Fast forward 2 years and Rooney being an 18 year old is England’s rabbit in the hat in Euro 2004. And what a rabbit he was. He was absolutely immense in that tournament and although I take very little interest in how the England national team performs, it was fantastic to see this raw talent absolutely rip teams apart, score 4 goals and actually give England something they haven’t seen since the days of Paul Gascoigne. It was a real shame he got injured as the momentum was with England going into the knock out stages and boasted some real talent in the team.
Fergie couldn’t wait any longer, he clearly identified Rooney as his next signing and told the board to get him at any cost. One of the questions was if Rooney wanted to leave his boyhood club so soon after starting his career and showing his undivided love for the cause, Once a Blue, Always a Blue – Is that so, Wayne? Turned out the kid actually had his head screwed on right and chose United for the betterment of his career. Footballers know that if Manchester United and especially Sir Alex Ferguson come knocking, you have a big chance of winning some of the Europe’s biggest trophies as well as playing with some of the best footballers in the world. Bill Kenwright and David Moyes tried desperately to keep him and understandably so. But the pressure got too great, with the player making it perfectly clear where his priorities lie and came to the point of a defeated Kenwright crying to his wife down the phone exclaiming ‘They’re taking our boy, they’re taking our boy!’. This one hurt Everton and did do for years after. They hadn’t had a talent of his calibre for many years and after his magic Euro 2004 performance, it was an inevitable scenario that one of the big boys would cough up a lot of money to take him away. The boy was special, everyone knew it. Importantly for us, Fergie knew it.
£30 million pound later, becoming the world’s most expensive teenager in the process and a long drawn out transfer saga, Wayne Rooney was a Manchester United player. I, like many fans, were desperate to see him play and hopefully live up to the hype and maybe score a goal. His debut came against Fenerbahce and he didn’t disappoint. This was a boy destined to play for United. He scored an incredible hat trick as well as showing his trademark aggressive, passionate, heart on sleeve personality. He lit up Old Trafford that special night and still remember my old man saying ‘I really didn’t think he was THAT good, bloody hell, was I wrong’. Everyone sat up and had to take notice and we instantly took Rooney to our hearts as one of our own.
So, why is it that nearly 15 years later, with Rooney devoting his career to us, becoming captain in the process and boasting some incredible statistics do we still harbour some bad feelings towards the guy?

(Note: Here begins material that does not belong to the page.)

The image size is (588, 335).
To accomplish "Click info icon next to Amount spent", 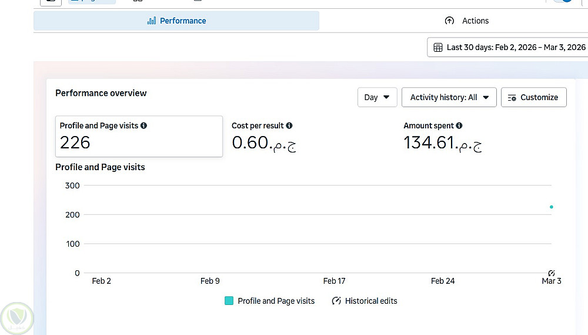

Rooney has always had an agent called Paul Stretford who poached the precocious talent from under the nose of Peter McIntosh which in the end went to court and McIntosh lost. Stretford has always been about money and it’s shown in the history of Rooney and dare I say, given that history, he’s done a very good job of squeezing every penny out of his client while he made sure he made a good percentage himself.
Now, as like many United fans, it infuriates me when a player holds the club to ransom for more money or a bigger contract. We had the Roy Keane saga, Rio Ferdinand (to the point he was being booed) and Wayne Rooney on a number of occasions to name a few off the top of my head. While Keane and Rio had the thought this was their last big contract, something they’ve got to think long and hard for, Rooney was different. Rooney, while being stoked on by Stretford seemed to want a new contract every 2 years. Don’t get me wrong, everyone wants a pay rise every now and then and it’s a good way for the club to show their loyalty to someone important but while most us earn minimum wage or above, £100,000 per week is so far above our league that we feel resentment and anger towards someone demanding more and quite literally holding the club to ransom on a number of occasions.
The occasion that sticks most in my mind however which changed everything was the summer of 2010. Ronaldo and Tevez had departed in the summer of 2009 much to our sadness and anger, were replaced by Antonio Valencia and Michael Owen. Not exactly like for like replacements. Naturally, the quality of football had dropped and Chelsea went on to win the league. In the process however, Rooney became our talisman. He went on to have his best season at United, embarking on a run of 18 goals in 13 games and scoring 34 goals in 46 games. At the end of his most productive year and when fans worshipped him, he came out with a transfer request, even giving us his reasons for wanting to leave. He stated it was because he thought United weren’t able to attract big name players and the United board weren’t spending enough to keep us on top. I can tell you right now, this is bullshit.
This is Manchester United he is talking about. This is a club who is the envy of nearly every other club in the world and the place players’ dream of joining. The little-known secret at the time was that Rooney and Stretford were not only in talks with Manchester City, they’d actually agreed a deal to move and his transfer request even showed his willingness to move as when you request a transfer, you waive any right to a fee from your current club as they are unwilling to sell at that time. This was a big move from Rooney and Stretford as money talks more for them than it does a lot of other player/agent duos.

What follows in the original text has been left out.